Task instructions → Substitute "screen capture" for "screenshot" in the part that opens with the line containing "You are a GUI" and closes with the line containing "1298x1206 pixels. At", changing nothing else. Give only those lines, and leave the pictures out.

--- The data ---

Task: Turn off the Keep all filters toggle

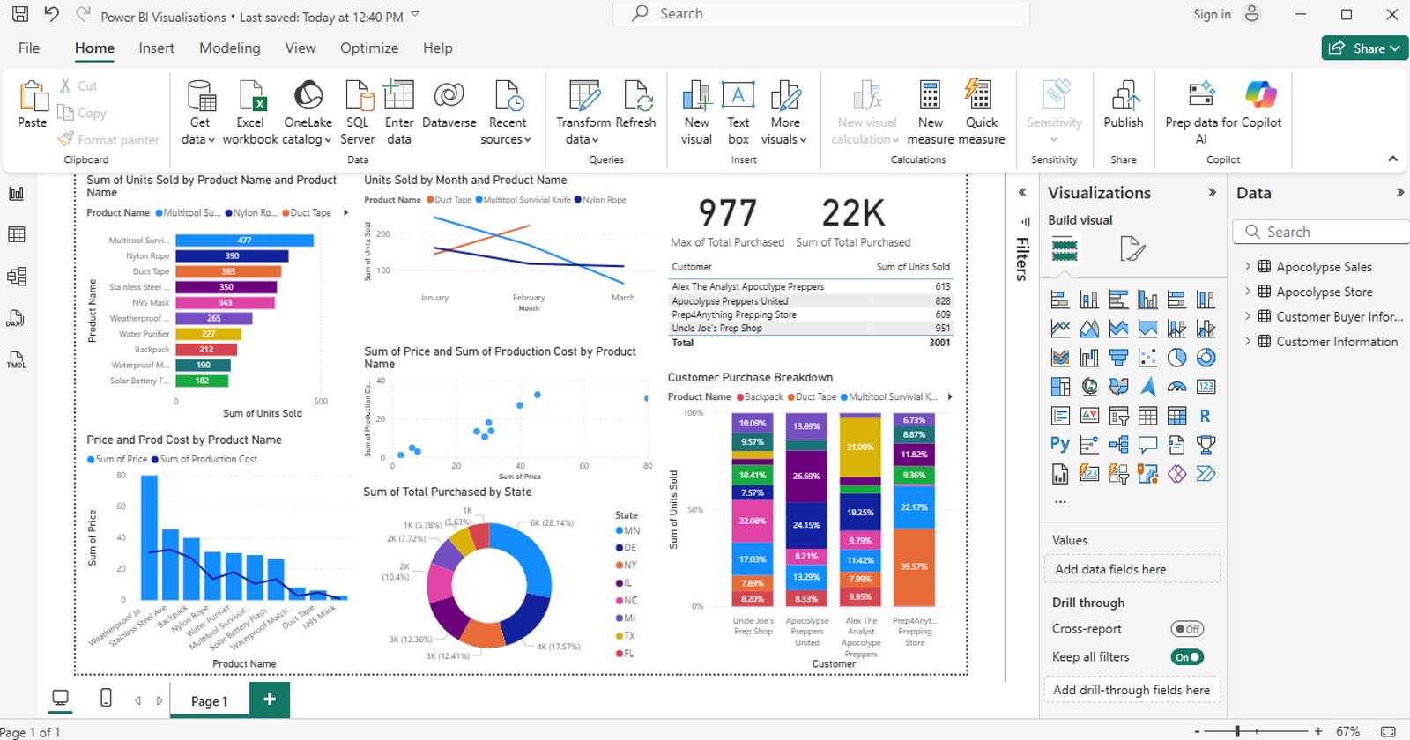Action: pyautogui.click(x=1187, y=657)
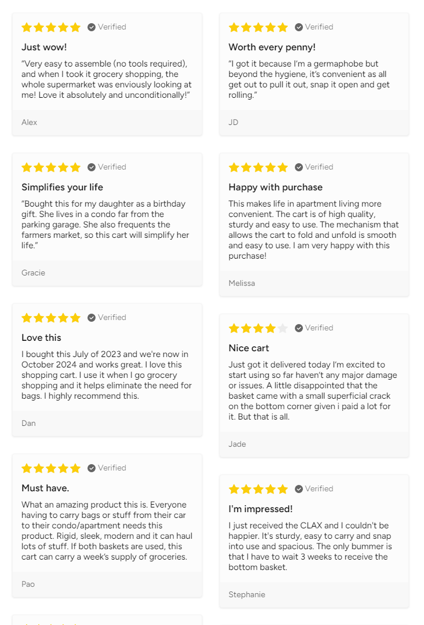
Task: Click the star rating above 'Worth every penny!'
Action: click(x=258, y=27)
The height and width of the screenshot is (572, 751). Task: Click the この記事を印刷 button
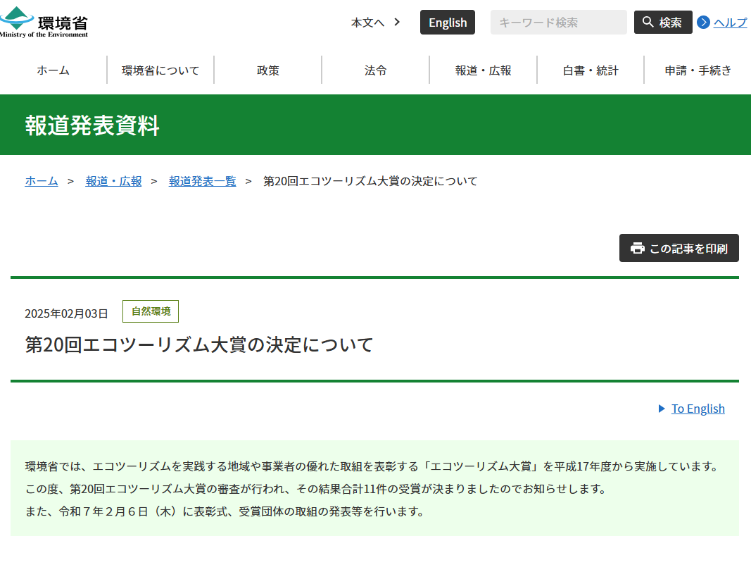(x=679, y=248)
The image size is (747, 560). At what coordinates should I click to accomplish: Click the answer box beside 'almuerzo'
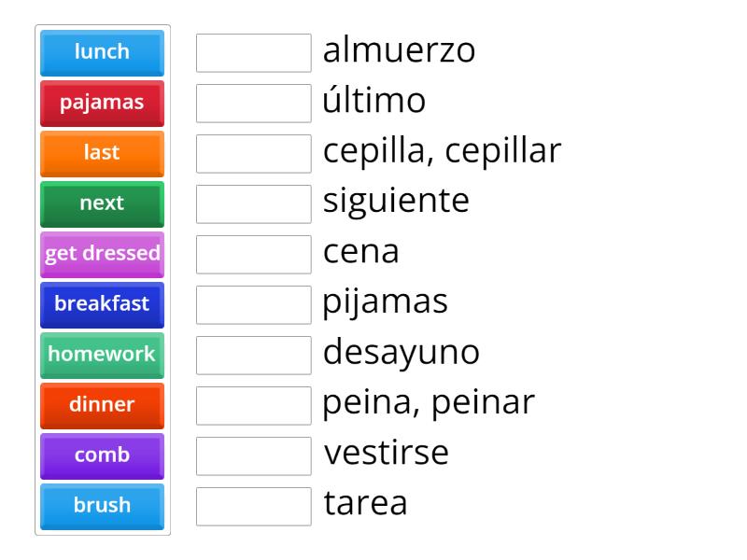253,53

---
--- The data ---

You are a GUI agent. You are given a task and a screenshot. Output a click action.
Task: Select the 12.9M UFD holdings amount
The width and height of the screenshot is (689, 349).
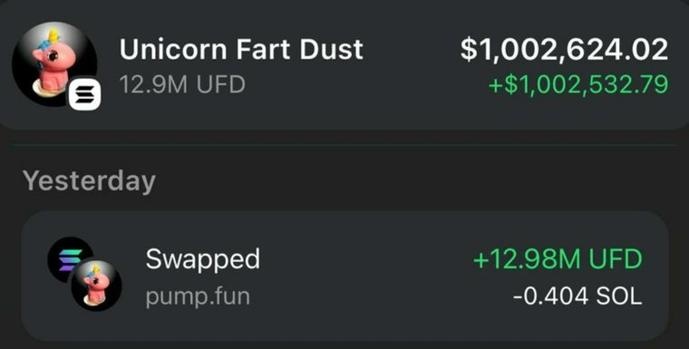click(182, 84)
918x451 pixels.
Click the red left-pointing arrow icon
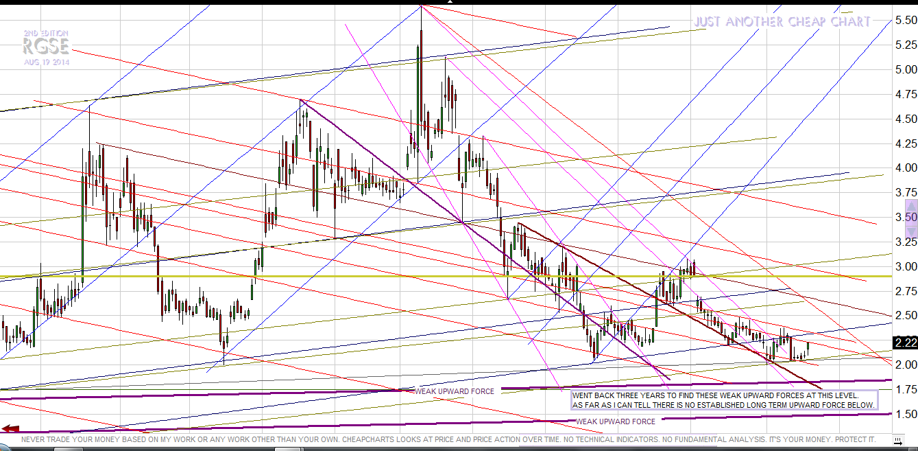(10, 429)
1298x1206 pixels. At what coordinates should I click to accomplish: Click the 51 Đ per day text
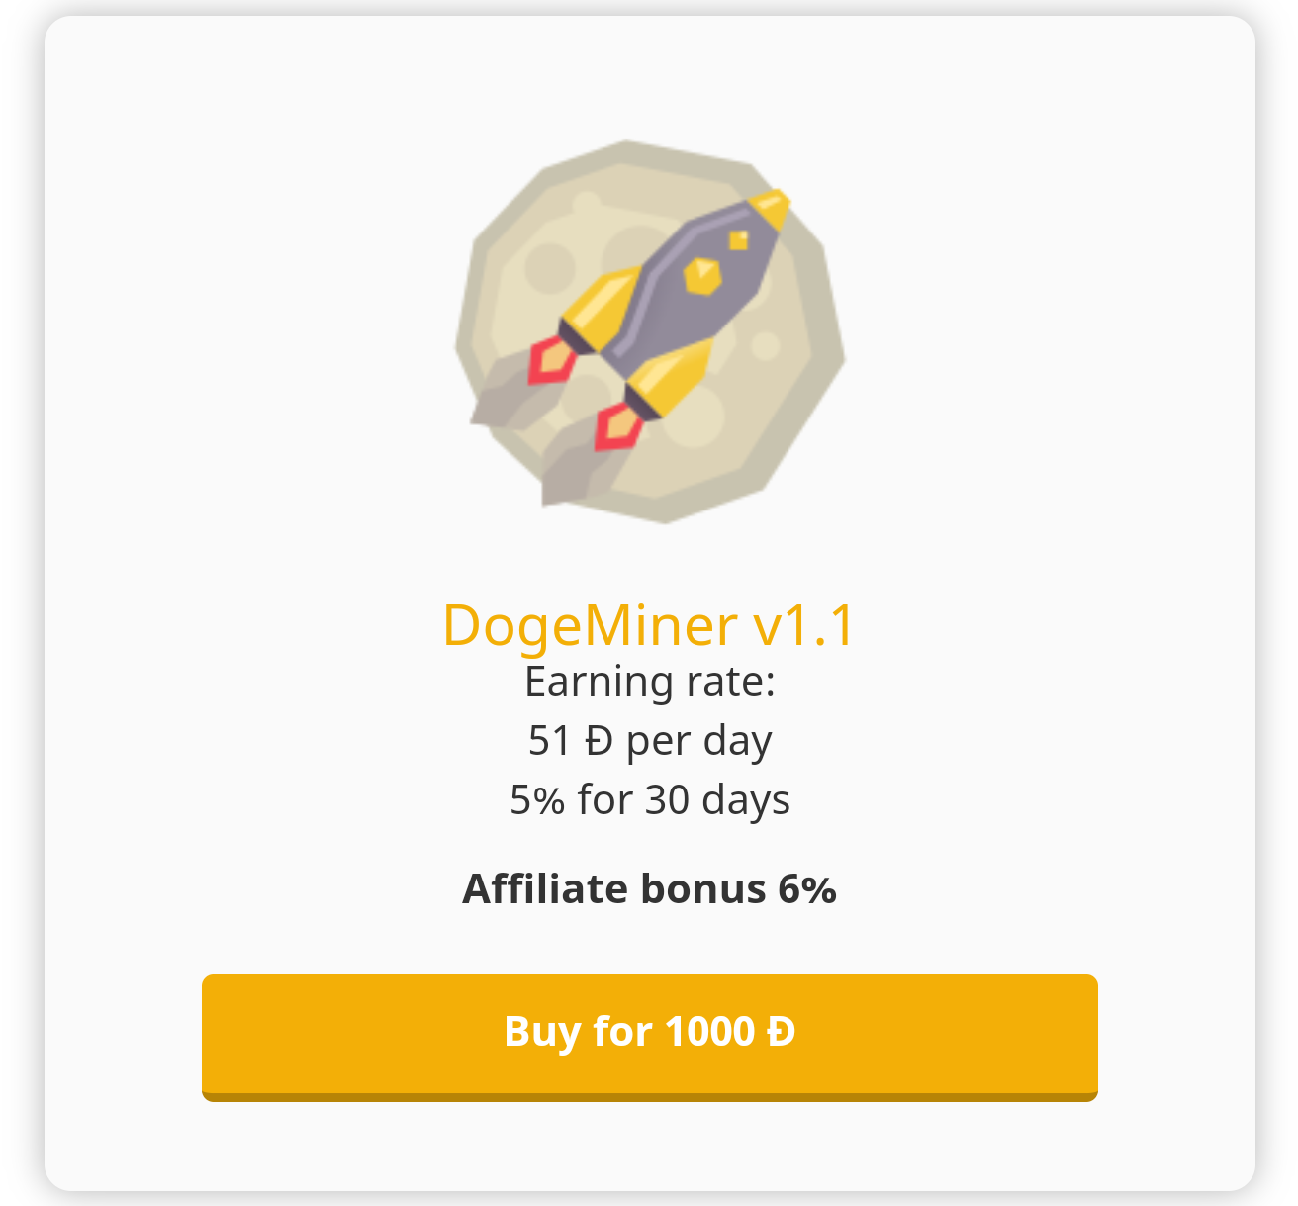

---

Exercise result →
You are a GUI agent. You are given a task and a screen capture. Output a click action.
Task: Select the 12.9M UFD holdings amount
The width and height of the screen capture is (689, 349).
click(182, 84)
918x451 pixels.
Click the red left-pointing arrow icon
(10, 429)
1298x1206 pixels. At what coordinates should I click to accomplish: Click the 51 Đ per day text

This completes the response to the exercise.